ネガティブな記憶が脳に与える悪影響は、長年研究されてきました。 辛く悲しい出来事を繰り返し思い出すことで、脳はストレスを受け続け、うつ病などの精神障害を引き起こす可能性があります。そのため、ネガティブな思考を抑制したり排除したりすることが、うつ病改善の重要な鍵と考えられてきました。
しかし、近年、ネガティブな思考を排除するだけでは、根本的な解決にはならないことが明らかになってきました。なぜなら、ネガティブな思考を抑制し続けることは、自己肯定感を低下させ、さらなる精神的な負担に繋がる可能性があるからです。
そこで注目を集めているのが、ポジティブな思い出の力です。国立研究開発法人 量子科学技術研究開発機構の研究グループは、ポジティブな感情を高める記憶を想起しやすい人とそうでない人の脳活動の違いを調べ、驚くべき発見をしました。
ポジティブな記憶を想起しやすい人ほど、前頭葉と側頭葉のネットワーク結合が強いことが判明したのです。

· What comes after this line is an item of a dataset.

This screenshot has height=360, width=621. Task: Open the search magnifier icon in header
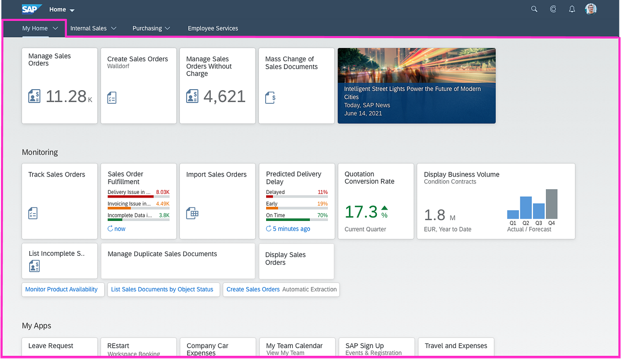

前頭葉は、感情や意思決定、計画性などを司る脳の重要な部位です。側頭葉は、記憶や感情処理に関わる重要な部位です。これらの部位間の強いネットワーク結合は、ポジティブな感情を想起しやすくなり、ストレス耐性を高め、うつ病の改善に繋がる可能性を示唆しています。
この研究成果は、うつ病治療に大きな希望をもたらします。
- 薬に頼らない、安心で安全な治療法の開発につながる可能性があります。
- 脳トレーニングなど、日常生活に取り入れやすい方法で、ポジティブな記憶を想起しやすくなる訓練法が開発されるかもしれません。
- ストレス耐性を高め、心身の健康維持に役立つ可能性があります。
昨今、精神的なストレスを抱える人が増え、国内のうつ患者数は127万人超に達しています。 薬物療法以外にも、脳ネットワーク強化によるポジティブな精神状態の保持は、多くの人にとって希望となるでしょう。
さらに、研究からは、
- 自ら積極的に楽しかった記憶、うれしかった記憶を思い出し、じっくり味わうこと
- 日常生活の中でポジティブな感情を意識的に体験すること
が、ストレスに強い脳を作ることに繋がる可能性を示唆しています。
ポジティブな思い出を大切にすることは、単なる精神的な慰めではなく、脳を守る重要な要素なのです。